Stated goal
Which lines in the records below contain the word "height"? Copy each of them in full.

Screenshot and document pointing data
- - - - -
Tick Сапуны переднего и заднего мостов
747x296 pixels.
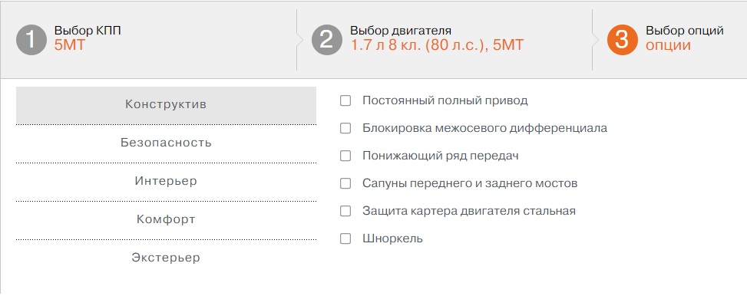(345, 184)
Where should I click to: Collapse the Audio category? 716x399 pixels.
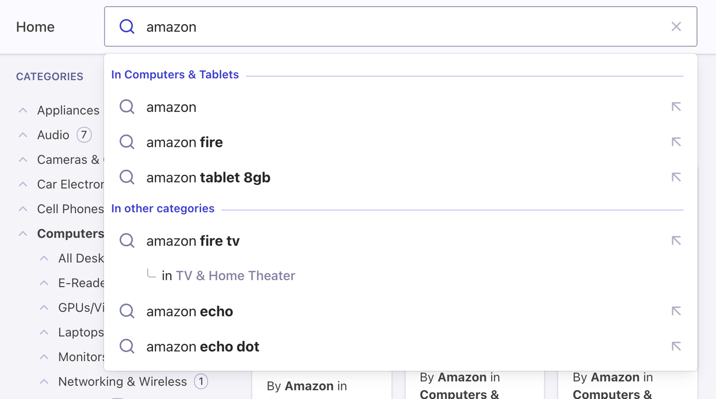click(22, 135)
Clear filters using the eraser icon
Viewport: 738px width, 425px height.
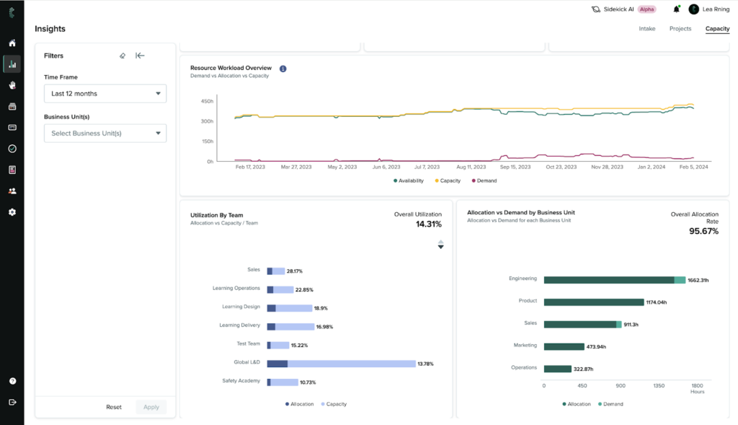[123, 56]
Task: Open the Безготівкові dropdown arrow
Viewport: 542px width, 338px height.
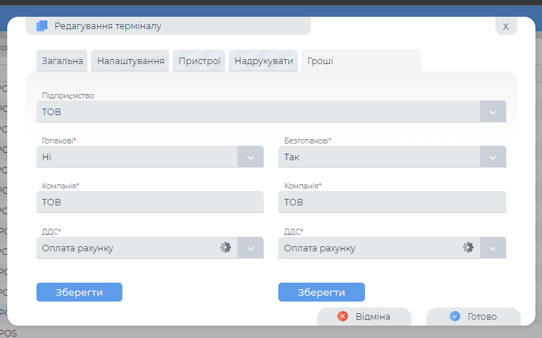Action: pyautogui.click(x=492, y=157)
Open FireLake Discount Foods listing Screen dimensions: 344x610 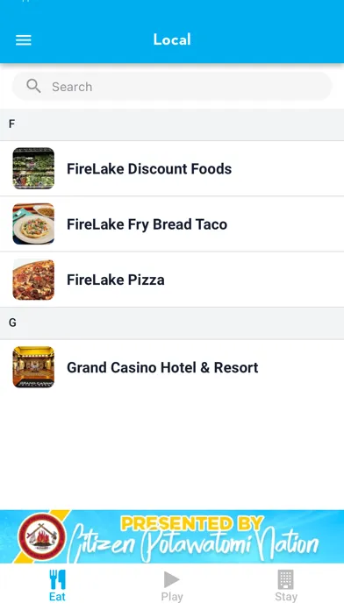click(172, 168)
- - - - -
Correct response
Viewport: 738px width, 425px height.
Viewport: 542px width, 338px height.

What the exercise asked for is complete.